Records for the exercise »
────────────────

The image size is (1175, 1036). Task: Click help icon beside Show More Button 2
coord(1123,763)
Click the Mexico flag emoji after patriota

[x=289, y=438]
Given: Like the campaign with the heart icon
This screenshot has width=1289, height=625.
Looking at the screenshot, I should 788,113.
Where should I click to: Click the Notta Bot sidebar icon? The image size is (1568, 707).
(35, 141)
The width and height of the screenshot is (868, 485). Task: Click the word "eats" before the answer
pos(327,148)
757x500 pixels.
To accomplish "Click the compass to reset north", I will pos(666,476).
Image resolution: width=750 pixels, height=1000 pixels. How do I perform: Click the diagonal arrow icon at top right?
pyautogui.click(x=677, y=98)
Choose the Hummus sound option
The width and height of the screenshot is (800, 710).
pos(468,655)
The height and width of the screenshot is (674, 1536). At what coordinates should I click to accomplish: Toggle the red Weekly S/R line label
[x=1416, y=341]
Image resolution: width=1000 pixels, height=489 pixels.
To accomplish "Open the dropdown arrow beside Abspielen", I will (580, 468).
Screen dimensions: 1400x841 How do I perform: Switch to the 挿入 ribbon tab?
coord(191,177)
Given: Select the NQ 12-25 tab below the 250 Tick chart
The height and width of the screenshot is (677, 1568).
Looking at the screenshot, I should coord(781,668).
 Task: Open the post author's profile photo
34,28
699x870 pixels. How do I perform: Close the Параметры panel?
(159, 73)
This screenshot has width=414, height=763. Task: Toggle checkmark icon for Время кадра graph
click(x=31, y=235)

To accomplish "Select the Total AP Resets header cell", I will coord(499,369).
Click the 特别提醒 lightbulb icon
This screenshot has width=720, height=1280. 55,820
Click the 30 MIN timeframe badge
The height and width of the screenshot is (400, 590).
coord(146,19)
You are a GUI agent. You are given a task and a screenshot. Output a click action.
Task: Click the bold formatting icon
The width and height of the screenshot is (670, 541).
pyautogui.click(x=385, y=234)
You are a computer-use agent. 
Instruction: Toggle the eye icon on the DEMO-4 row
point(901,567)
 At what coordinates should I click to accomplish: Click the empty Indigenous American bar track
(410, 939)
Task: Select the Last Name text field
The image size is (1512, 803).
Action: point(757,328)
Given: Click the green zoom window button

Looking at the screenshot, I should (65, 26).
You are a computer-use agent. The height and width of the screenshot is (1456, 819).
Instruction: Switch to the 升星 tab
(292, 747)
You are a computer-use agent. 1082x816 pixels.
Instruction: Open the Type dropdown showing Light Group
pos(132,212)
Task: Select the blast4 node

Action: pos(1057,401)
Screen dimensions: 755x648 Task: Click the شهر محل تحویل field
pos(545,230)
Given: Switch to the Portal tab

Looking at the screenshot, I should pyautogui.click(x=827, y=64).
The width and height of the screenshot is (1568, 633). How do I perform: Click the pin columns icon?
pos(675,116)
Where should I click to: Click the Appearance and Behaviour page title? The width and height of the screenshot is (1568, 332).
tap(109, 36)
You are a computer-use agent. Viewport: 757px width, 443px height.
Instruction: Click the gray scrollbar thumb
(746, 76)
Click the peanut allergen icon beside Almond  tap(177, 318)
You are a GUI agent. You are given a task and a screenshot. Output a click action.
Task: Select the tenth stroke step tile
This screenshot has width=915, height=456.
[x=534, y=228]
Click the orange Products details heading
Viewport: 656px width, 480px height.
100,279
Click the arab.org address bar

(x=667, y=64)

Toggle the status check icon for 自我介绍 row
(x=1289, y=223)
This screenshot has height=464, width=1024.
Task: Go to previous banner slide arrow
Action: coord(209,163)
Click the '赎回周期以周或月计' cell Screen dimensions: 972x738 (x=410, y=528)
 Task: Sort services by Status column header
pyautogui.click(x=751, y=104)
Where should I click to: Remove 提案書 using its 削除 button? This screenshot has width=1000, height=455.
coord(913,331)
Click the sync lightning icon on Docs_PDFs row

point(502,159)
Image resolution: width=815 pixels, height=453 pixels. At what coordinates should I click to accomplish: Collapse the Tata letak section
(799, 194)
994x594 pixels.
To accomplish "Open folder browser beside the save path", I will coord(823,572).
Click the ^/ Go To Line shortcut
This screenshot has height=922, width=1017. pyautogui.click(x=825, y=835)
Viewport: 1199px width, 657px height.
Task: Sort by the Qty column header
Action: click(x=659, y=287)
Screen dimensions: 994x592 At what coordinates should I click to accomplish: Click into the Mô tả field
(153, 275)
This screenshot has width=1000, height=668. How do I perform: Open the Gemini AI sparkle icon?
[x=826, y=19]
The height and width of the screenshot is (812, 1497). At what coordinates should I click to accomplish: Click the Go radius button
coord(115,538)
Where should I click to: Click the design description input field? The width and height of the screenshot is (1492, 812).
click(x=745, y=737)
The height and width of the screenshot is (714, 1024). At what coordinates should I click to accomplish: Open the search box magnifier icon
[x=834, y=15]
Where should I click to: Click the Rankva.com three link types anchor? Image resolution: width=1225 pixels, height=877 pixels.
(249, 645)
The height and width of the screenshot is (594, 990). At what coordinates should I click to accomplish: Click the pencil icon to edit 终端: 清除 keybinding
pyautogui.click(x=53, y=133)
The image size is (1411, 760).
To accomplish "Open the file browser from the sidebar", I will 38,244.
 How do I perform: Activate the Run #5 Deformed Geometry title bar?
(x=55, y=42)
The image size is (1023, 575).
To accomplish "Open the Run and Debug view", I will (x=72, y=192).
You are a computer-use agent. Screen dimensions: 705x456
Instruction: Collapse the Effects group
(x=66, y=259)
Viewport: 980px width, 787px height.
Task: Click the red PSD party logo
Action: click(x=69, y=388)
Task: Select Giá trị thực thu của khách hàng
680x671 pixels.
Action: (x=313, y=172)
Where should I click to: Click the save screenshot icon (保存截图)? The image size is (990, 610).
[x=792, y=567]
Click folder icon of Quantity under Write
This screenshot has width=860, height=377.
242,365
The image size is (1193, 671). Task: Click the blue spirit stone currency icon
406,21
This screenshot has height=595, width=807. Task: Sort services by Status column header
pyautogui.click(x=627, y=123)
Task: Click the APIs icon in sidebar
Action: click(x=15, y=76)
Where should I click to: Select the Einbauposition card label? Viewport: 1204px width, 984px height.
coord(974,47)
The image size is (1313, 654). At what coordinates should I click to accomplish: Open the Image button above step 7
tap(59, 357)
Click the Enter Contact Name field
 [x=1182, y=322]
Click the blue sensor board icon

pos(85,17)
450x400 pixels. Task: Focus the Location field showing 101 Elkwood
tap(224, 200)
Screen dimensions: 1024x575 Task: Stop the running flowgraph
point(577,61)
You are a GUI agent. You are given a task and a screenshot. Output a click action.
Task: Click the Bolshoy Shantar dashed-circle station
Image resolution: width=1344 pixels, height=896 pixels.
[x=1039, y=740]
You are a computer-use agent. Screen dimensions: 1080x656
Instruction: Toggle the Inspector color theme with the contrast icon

────────────────

To do »
Among the entries above, find the line with "You are a computer-use agent. Viewport: 757px" and the line with "Click the orange Products details heading"; give again exactly these two lines and all lines between them.

Solved exercise »
You are a computer-use agent. Viewport: 757px width, 443px height.
Instruction: Click the gray scrollbar thumb
(746, 76)
Click the peanut allergen icon beside Almond  tap(177, 318)
You are a GUI agent. You are given a task and a screenshot. Output a click action.
Task: Select the tenth stroke step tile
This screenshot has width=915, height=456.
[x=534, y=228]
Click the orange Products details heading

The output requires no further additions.